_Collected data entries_
::::::::

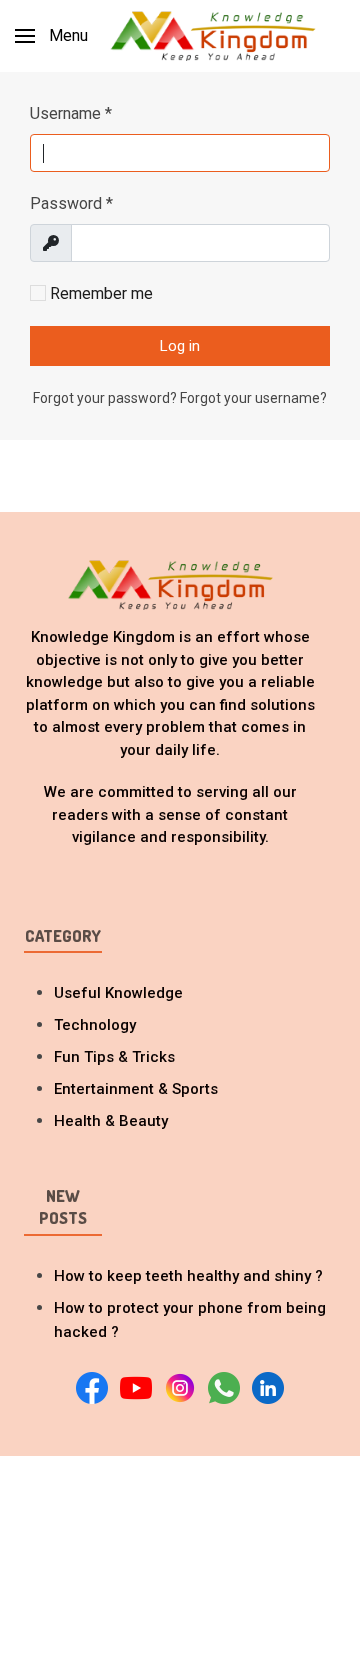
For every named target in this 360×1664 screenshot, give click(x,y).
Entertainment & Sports (136, 1089)
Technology (95, 1025)
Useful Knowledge (118, 993)
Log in (180, 346)
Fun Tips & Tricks (114, 1057)
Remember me (99, 293)
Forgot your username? (253, 398)
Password (71, 203)
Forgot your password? (106, 398)
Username (71, 113)
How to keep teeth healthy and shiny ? (188, 1276)
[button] (51, 36)
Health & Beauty (111, 1121)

::::::::

Bring together all lines of the entries above in which the string "Forgot" occurs.

Forgot your username? (253, 398)
Forgot your password? (106, 398)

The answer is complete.